Achieving these objectives involves a healthy, passionate debate among people with deep roots in the Galloway legacy and newer team members, like Civil Design Engineer Craig Dold, to determine what works best for all the offices and is going to make the company’s standards stronger.
“In my mind, the CAD summit is a selfless exercise,” said Dold. “We have a team taking time to discuss issues big and small. From text format and text size to different workflows. The goal is to make the lives of the Galloway team easier in terms of our CAD use.”
McCrary, who has also helped evolve Civil CAD standards over the years in a way that is natural to the historical flare and branding of Galloway, discussed the importance of feedback from newer and longstanding team members.
“We have people who have been here almost 30 years with so much historical knowledge of Galloway — where we have been, where we’ve gone, where we are, where we’re looking to go. That value is immeasurable,” he said. “Then you have younger team members who have come from different companies and bring fresh ideas.”
“We do not want to lose the legacy of Galloway plans. They have been well-received and well-regarded for many years,” added Reynolds. “We want to carry that legacy and the team’s legacy into the future. We have longstanding people at Galloway who have a great understanding of what makes Galloway a legacy, and we have newer people with fresh ideas, so everything is always evolving.”

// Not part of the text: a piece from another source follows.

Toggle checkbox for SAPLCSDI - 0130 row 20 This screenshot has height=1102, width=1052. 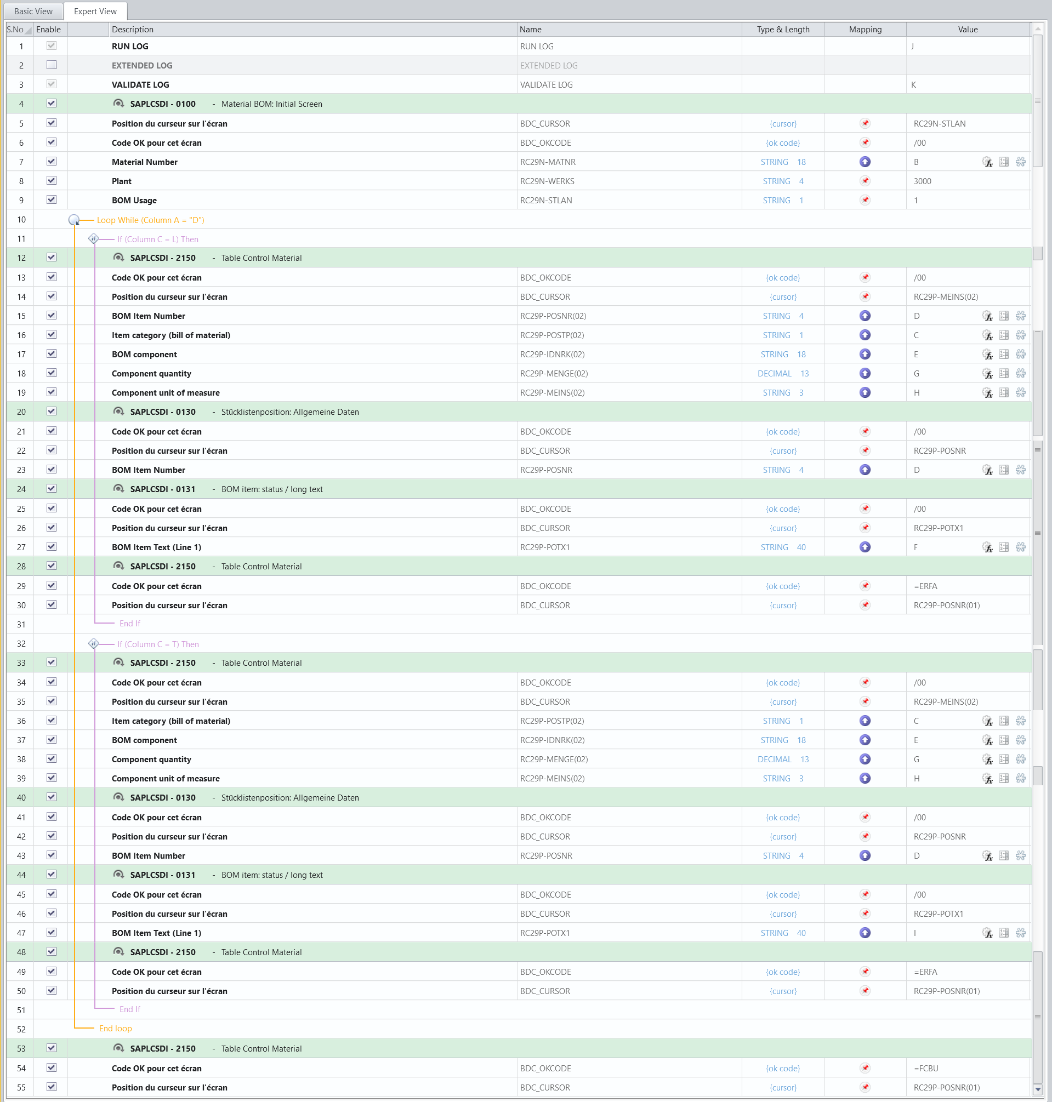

For these evolutions to be made, it is crucial to ensure everyone understands how and why they are essential. This makes it easier for the representatives to mentor and train their teams on the new standards.
Civil Design Engineer Caleb Johnson, who represented the Colorado Springs office, explains how beneficial the summit was for him.
“It was great to be in a room filled with so many CAD experts, all offering different vantage points and experiences on a design software that we use every hour of every workday,” he said, “I’m leaving the CAD Summit with a better understanding of the software and a greater respect for my colleagues.”
Overall, Reynolds and McCrary were impressed with the camaraderie within the room.
“We have great people at Galloway who are vested in making our standards the highest quality. I am thankful for the people we have involved and the energy and value they bring,” said Reynolds.
“I think the takeaway is just how well the team came together and was united around this purpose,” added McCrary. “We are walking away with many great ideas that will take us to the next level, even beyond where we are right now.”
“The people that are a part of this committee go above and beyond their normal workday,” added Reynolds. “They are a great bunch of people that care a lot.”